Phillip Terry


Phillip Terry was an American actor.

Early years

Terry was born in San Francisco, California, the only child of German Americans, Frederick Andrew Kormann and Ida Ruth Voll. His father was a chemical engineer in the oil fields who moved often. To ensure he receive a stable education, his parents sent him to live with relatives in New Jersey and attend school while they travelled.
He attended grade school in Glendale, California. He attended Iona High School in New York and Sacred Heart College in San Francisco.
During the holidays, he would return to his parents in such places as Oklahoma City, Oklahoma and Burkburnett, Texas. When he completed high school, he rejoined them for good. He worked for a time in the oil fields as a roustabout, then a tool pusher and rig builder. When he was seventeen, they moved back to San Francisco.
He attended Stanford University, and where he played football. He then became interested in theatre. After a brief stay in New York, he went to London, in 1933, where he enrolled at the Royal Academy of Dramatic Art.

Career

After studying at the Royal Academy, he toured British provinces for four years performing in stock theater. He went to Hollywood, California and took a job with CBS Radio, where he performed in a number of plays on the air, specializing in Shakespearean roles. In 1937, a Metro-Goldwyn-Mayer talent scout heard him in one of these broadcasts and arranged an interview. Terry made a screen test and was awarded a contract with the studio. Among his motion picture appearances, he had a bit part in the movie Mannequin starring Joan Crawford.
Two years later he signed with Paramount, where he starred in The Parson of Panamint, The Monster and the Girl.

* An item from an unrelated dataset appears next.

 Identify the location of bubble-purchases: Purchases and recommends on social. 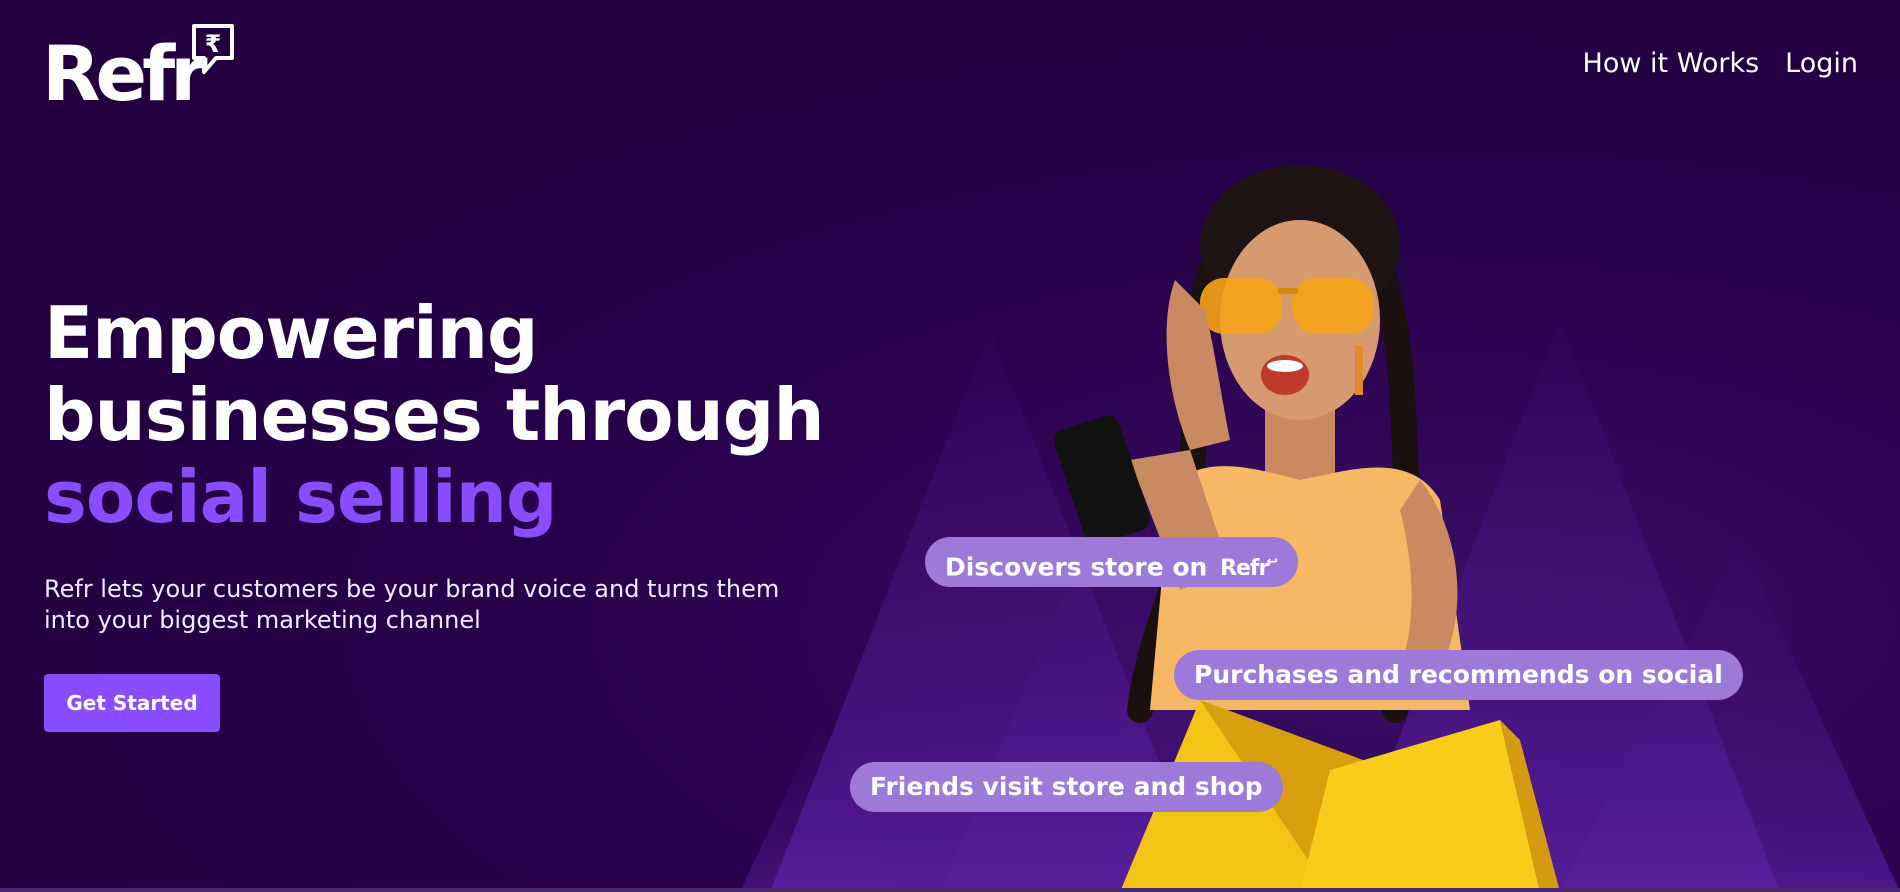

He then did supporting roles in Wake Island and Bataan, the work on the latter occurring when he was on "loan-out" to MGM. During World War II Terry was classified "4F" unfit for military service due to defective vision.
When he left Paramount, he signed with RKO and was in Music in Manhattan, George White's Scandals, Pan-Americana, Born to Kill and the lead in Seven Keys to Baldpate.
Phillip Terry appeared in more than eighty movies over the span of his career. Many of the early roles were small and often uncredited. But in the 1940s, he received bigger and more numerous roles in some quality movies, such as The Lost Weekend starring Ray Milland, and To Each His Own starring Olivia de Havilland, who won one of her Oscars for her role in the film.

Investing

When his career began to slide in the late 1940s he turned his attention to real estate. He was a good salesman and investor, and eventually became very wealthy.

Marriages

He was married on July 21, 1942, at the Hidden Valley Ranch in Ventura County, California, to film star Joan Crawford. They were divorced in 1946. Irving Wallace, Amy Wallace, David Wallechinsky, and Sylvia Wallace wrote in their book, The Intimate Sex Lives of Famous People:
Despite her status as a single parent, in 1939 she began adoption proceedings for a baby girl, whom she named Joan Crawford, Jr. Months later Joan changed the child's name to Christina.... During she adopted a second child — a boy — and named him Phillip Terry, Jr. Following her 1946 divorce from Terry, she renamed the boy Christopher Crawford.

Terry later married Rosalind Lee, who was not an actress; they remained married until his death.

Later years

Terry never completely abandoned acting. During the 1950s, 1960s and early 1970s, he took on occasional movie roles. Some of his better B movies from this period include The Leech Woman, with Grant Williams, and The Navy vs. the Night Monsters, with Mamie Van Doren.
Sometimes he would accept television roles and was in episodes of The Name of the Game and Police Woman. He also made five guest appearances on Perry Mason, including the role of murder victim Robert Doniger in the 1960 episode, "The Case of the Gallant Grafter", and he played murderer Lawrence Kent in the 1961 episode, "The Case of the Resolute Reformer".
In 1973, he retired and moved to Santa Barbara, California. He suffered the first of a series of strokes in 1978. Because of the strokes, he lost his mobility and communication and was an invalid for several years before his death at the age of 83. Terry died at his home in Santa Barbara. His ashes were scattered in the Pacific Ocean.